Stadtverwaltung entdeckt Fremdwörter
Eigentlich ist die öffentliche Verwaltung dazu angehalten, einfach und verständlich mit ihren Bürgern zu kommunizieren. Die Probleme mit dem Amtsdeutsch dürfte jeder schon einmal gehabt haben, der sich schriftlich mit Behörden zu Sachthemen auseinandergesetzt hat.

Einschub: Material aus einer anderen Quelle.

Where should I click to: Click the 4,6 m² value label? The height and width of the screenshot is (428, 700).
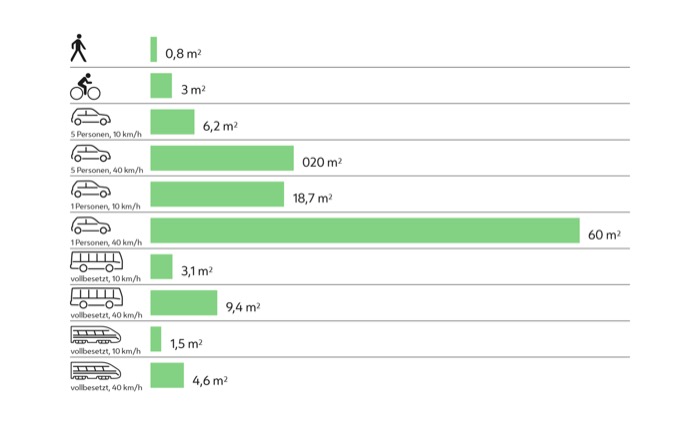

In vielen Rathäusern gibt es deshalb bereits Arbeitsgruppen oder Dienstanweisungen, wie man das Amtsdeutsch noch verständlicher gestalten kann. In Dippoldiswalde hingegen wurde anscheinend gerade ein altgriechisches Fremdwörterbuch auf dem Dachboden gefunden. Jeder zweiten Beschlussvorlage zum Stadtrat legt die Verwaltung neuerdings eine „Synopse“ bei. Aber, bevor jemand nun angeekelt ausruft, dass solche Sauereien bei uns nicht auf den Tisch kommen: Synopsen sind einfach nur Gegenüberstellungen von vergleichbaren Inhalten verschiedenen Dokumente – also Übersichten, Vergleiche oder eben Gegenüberstellungen.
Viele Leute nutzen Fremdwörter, um sich wichtiger zu geben als sie tatsächlich sind (Anwälte, Politiker, Ärzte, …). Intelligente Mitmenschen hingegen sprechen einfach, klar und verständlich.